◆ **RECORDS FOR THIS TASK**:
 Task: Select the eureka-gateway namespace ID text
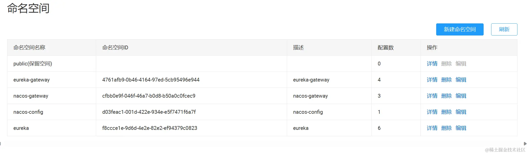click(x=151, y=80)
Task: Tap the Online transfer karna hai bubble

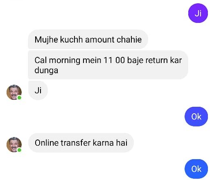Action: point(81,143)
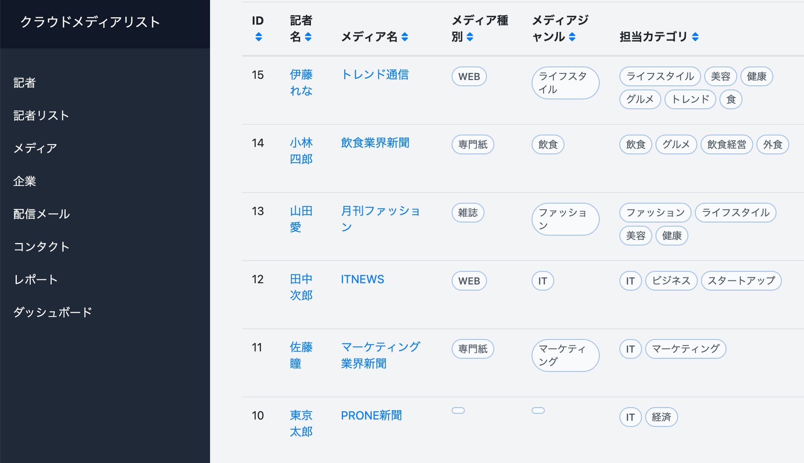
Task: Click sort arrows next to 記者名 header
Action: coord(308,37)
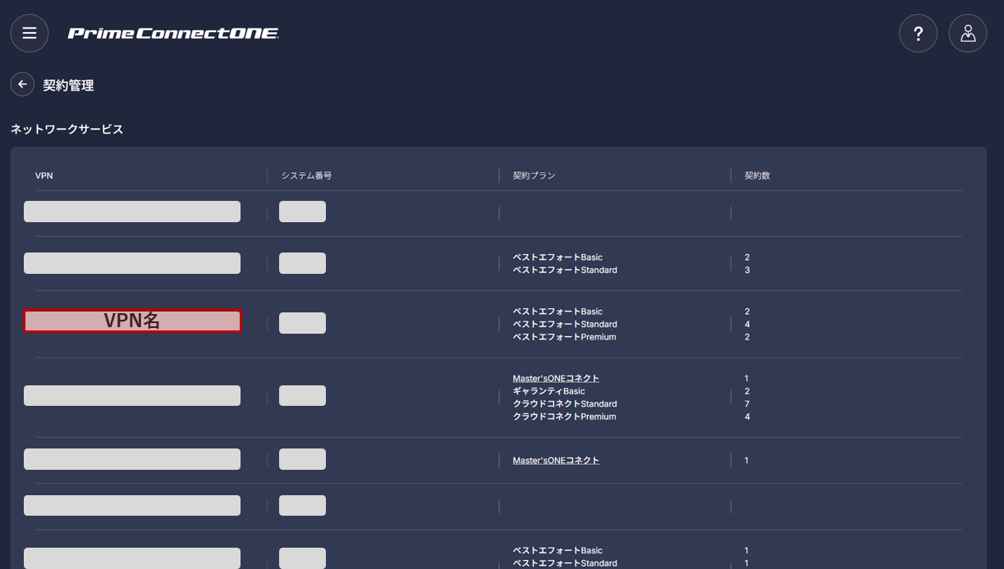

◆ **ASSIGNED TASK**:
The material should be duplicated word for word, with no images included.

◆ **TASK RESULT**:
 Task: Select the eureka-gateway namespace ID text
click(x=151, y=80)
Task: Tap the Online transfer karna hai bubble

Action: point(81,143)
Task: Click sort arrows next to 記者名 header
Action: coord(308,37)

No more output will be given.